Em 20/02/2023
O site norte-americano estaria vendendo ilegalmente fósseis de insetos do período Cretáceo.
Um site americano estaria vendendo ilegalmente fósseis de insetos que viveram na pré-história no semiárido do nordeste. Pelo menos 214 fósseis estão à venda no site que está sendo investigado pelo MPF (Ministério Público Federal) no Estado do Ceará.
Quem fez a denúncia da venda dos fósseis – que são propriedade da União – foi o professor e pesquisador da UFPI (Universidade Federal do Piauí), Juan Carlos Cisneros Martínez.
Juan Carlos Cisneros Martínez é um biólogo, paleontólogo, pesquisador e cientista salvadorenho naturalizado brasileiro e especializado na área de vertebrados. É conhecido por ter descrito novas espécies de vertebrados permo-triássicos e por ter denunciado casos de colonialismo científico e tráfico de fósseis.
Se comprovada a suspeita de que o material saiu ilegalmente do Brasil, o objetivo é que a Justiça dos Estados Unidos seja acionada para determinar a apreensão e devolução dos fósseis ao território latino-americano.
3120 USD por uma cigarra, 3900 USD por uma libélula! Seguramente comprados de uma pessoa humilde pelo valor de uma aguardente qualquer. 3+ pic.twitter.com/0eVJO3B0v7
— Prof. Juan Cisneros ⚒️ 🐉 (@PaleoCisneros) January 21, 2023
Venda ilegal de fósseis
De acordo com o preceitua uma lei federal de Proteção ao Patrimônio Paleontológico, datada do ano de 1942, os fósseis pertencem à União e por isso não podem ser enviados ao exterior. Com isso, qualquer peça que seja enviada após esse ano, é considerada contrabando de material paleontológico.

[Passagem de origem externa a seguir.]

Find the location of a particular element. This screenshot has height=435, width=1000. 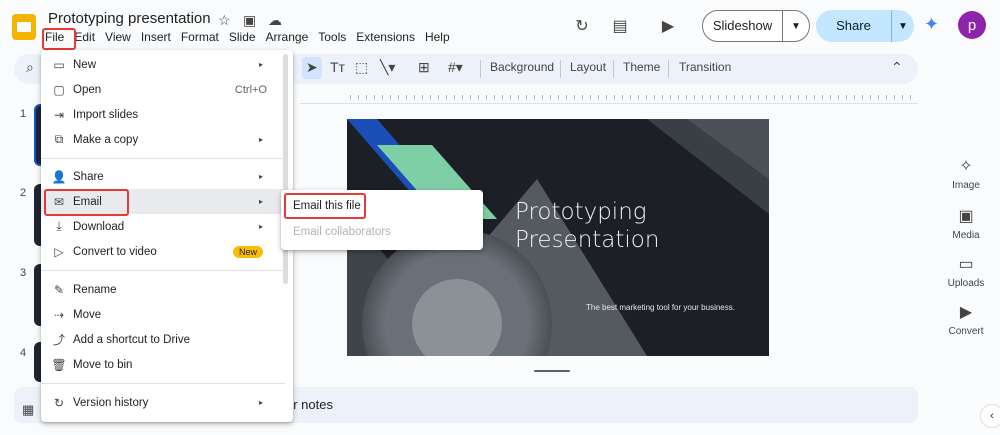

new-icon: ▭ is located at coordinates (59, 64).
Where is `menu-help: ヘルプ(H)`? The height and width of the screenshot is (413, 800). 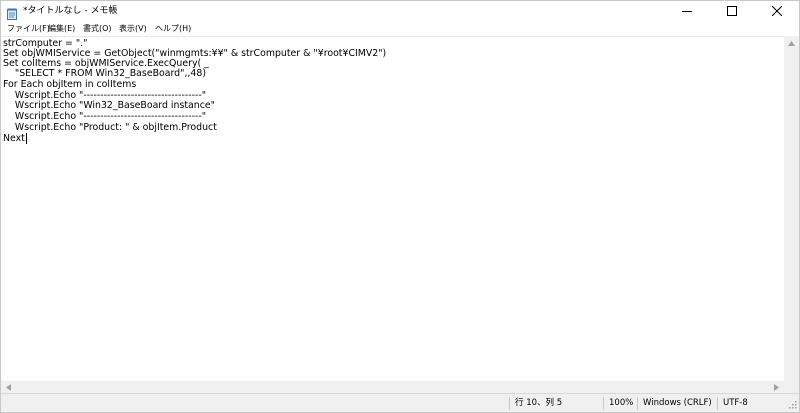
menu-help: ヘルプ(H) is located at coordinates (173, 28).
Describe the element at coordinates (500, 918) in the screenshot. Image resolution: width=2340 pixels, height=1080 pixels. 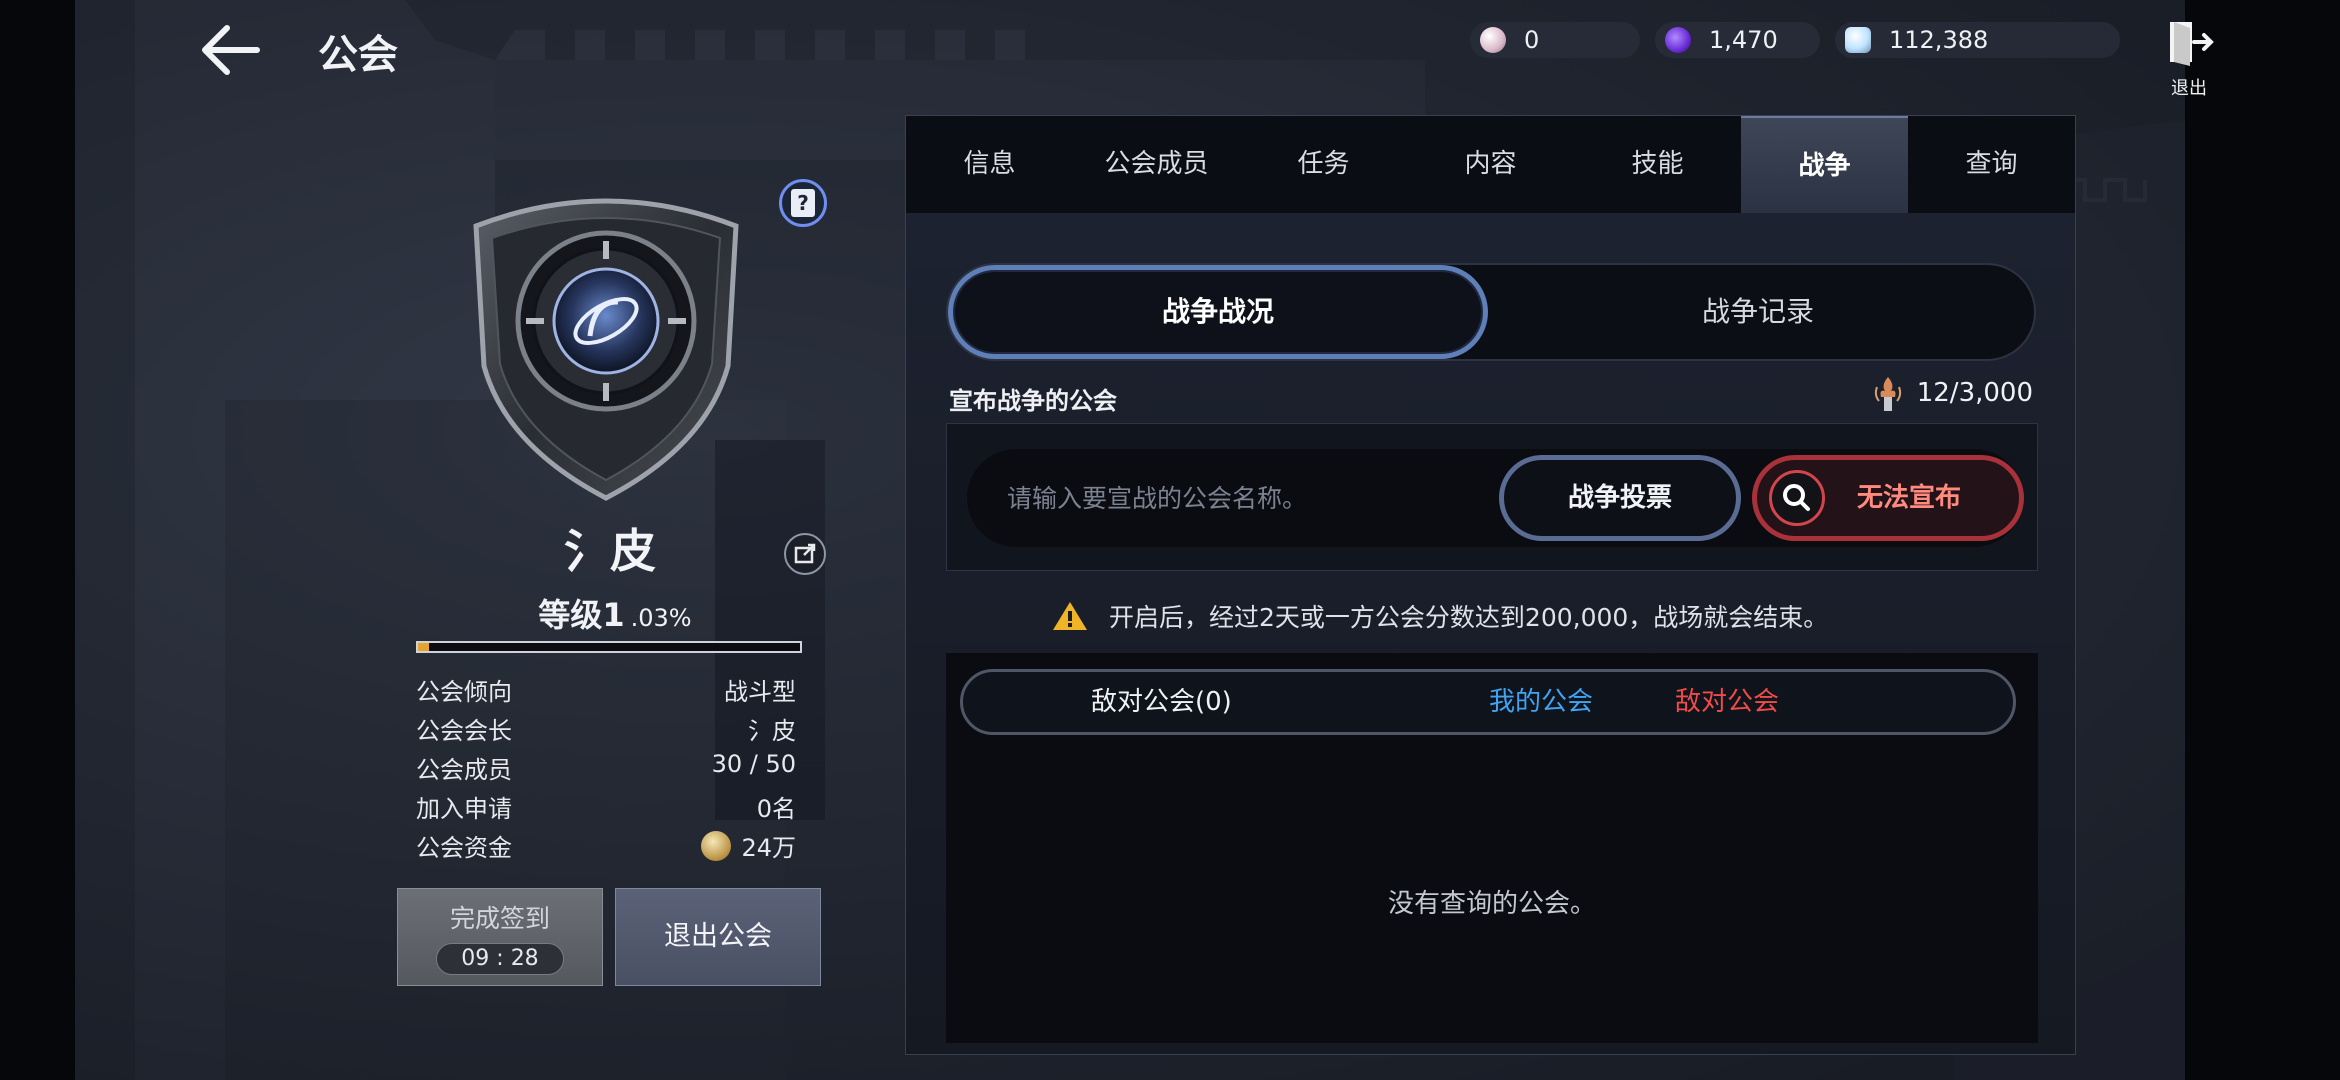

Algumas páginas do site foram visitadas e nelas foram encontradas fósseis à venda por US$ 3.900 (cerca de R$ 20 mil).
De acordo com o professor, a classe dos artrópodes do Araripe ainda não é muito estudada e essas peças poderiam auxiliar no conhecimento de espécies que viveram no Cretáceo.
“Nem todo fóssil que encontramos aqui tem o nível de detalhamento como o que a gente vê sendo vendido, principalmente os mais caros“, pontua Juan Cisneros.
Esta loja nos EUA está vendendo toneladas de fósseis brasileiros. Nossos fósseis são propriedade da União, sua exportação é controlada, para fins científicos, e a sua venda é ilegal. A lei de proteção ao patrimônio paleontológico é de 1942. 1+ pic.twitter.com/jBFNhJcSoR
— Prof. Juan Cisneros ⚒️ 🐉 (@PaleoCisneros) January 21, 2023
Bacia do Araripe
Em entrevista Juan Cisneros, explicou que os fósseis só poderiam ter saído ilegalmente do Brasil antes de 1942, no entanto, eles estão em depósitos de calcário na bacia do Araripe, os quais não eram conhecidos naquela época.
“Os fósseis anunciados por esta loja são do Período Cretáceo, encontrados na Chapada do Araripe, região situada entre Ceará, Pernambuco e Piauí. Mesma região onde foi encontrado o dinossauro “Ubirajara jubatus”, contrabandeado para Alemanha. São vendidos a preços absurdos“, pontuou.
De acordo com o professor, esses achados são considerados relíquias por seu excelente estado de conservação. Esse local é um dos mais importantes no mundo para a pesquisa paleontológica do período Cretáceo.
“São insetos que viveram no período Cretáceo, há 100 milhões de anos. Eles são um documento importante da história do nosso planeta e contam como era o ambiente no Brasil na época dos dinossauros“, explicou.
Fósseis no exterior
De acordo com o procurador da República, Rafael Rayol, diversas peças já foram localizadas no exterior e para isso, o MPF conta com a ajuda de pesquisadores.
Peças já foram localizadas em museus, com colecionadores e sendo comercializadas na internet. Com o resgate de fósseis que estavam irregularmente no exterior, o Brasil já conseguiu muitas vitórias.
“Temos vários casos que tiveram sucesso na França, onde em maio do ano passado, por exemplo, foram devolvidos mil fósseis contrabandeados depois de longa disputa. Mas já tivemos também aqueles que vieram da Itália e dos EUA“, disse.
Ele também contou que casos como esse foram encontrados em páginas do Reino Unido, Alemanha, França, Espanha e Holanda.
De acordo com ele, já foram localizadas peças também em museus da Coreia do Sul e do Japão. Para o site, um procedimento de apuração já foi instaurado.